Als er an die Ecke kam, wo die »gestrige« Straße einmündete, warf er in qualvoller Unruhe einen Blick hinein, nach »jenem« Hause; … aber er wendete sofort die Augen wieder weg.
›Wenn sie mich danach fragen sollten, sage ich vielleicht einfach alles‹, dachte er, als er sich dem Polizeibureau näherte.
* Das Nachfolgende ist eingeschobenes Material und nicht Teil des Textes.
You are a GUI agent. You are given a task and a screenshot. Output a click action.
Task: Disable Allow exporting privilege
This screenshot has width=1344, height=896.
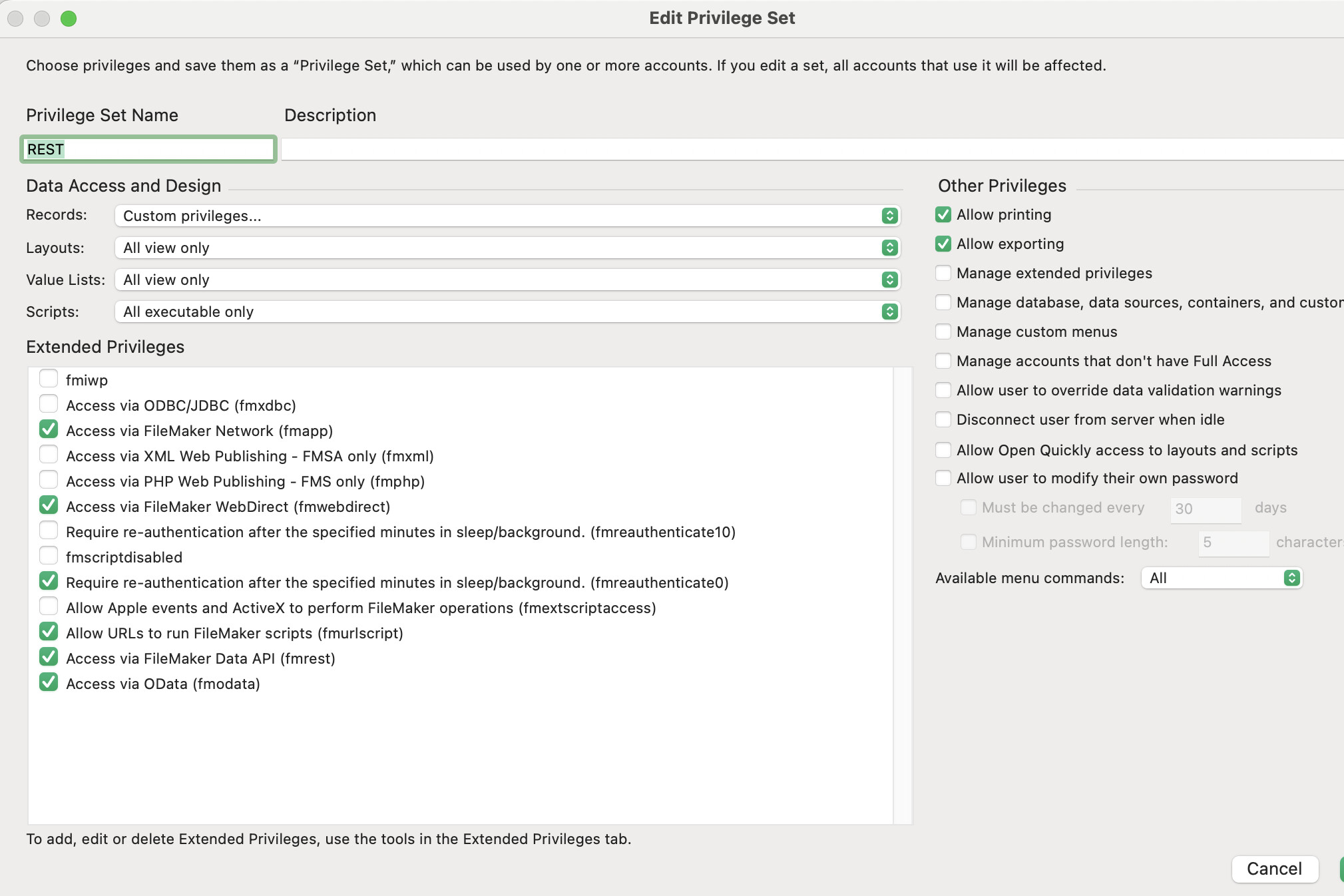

Das Bureau war von seiner Wohnung nur etwa fünf Minuten entfernt. Es hatte eben erst neue Räume bezogen, die im dritten Stock eines neuen Hauses lagen. In den alten Diensträumen war er einmal auf einen Augenblick gewesen; aber das war schon sehr lange her. Als er in den Torweg trat, sah er rechts eine Treppe, auf der ein ärmlich gekleideter Mann mit einem Büchelchen in der Hand herunterkam. ›Ein Hausknecht‹, sagte sich Raskolnikow, ›also ist hier das Polizeibureau.‹ Er ging aufs Geratewohl die Treppe hinauf. Sich bei jemand zu erkundigen, dazu hatte er keine Neigung.
›Ich werde hineingehen, mich auf die Knie werfen und alles erzählen‹, dachte er, als er zum dritten Stockwerk gelangte.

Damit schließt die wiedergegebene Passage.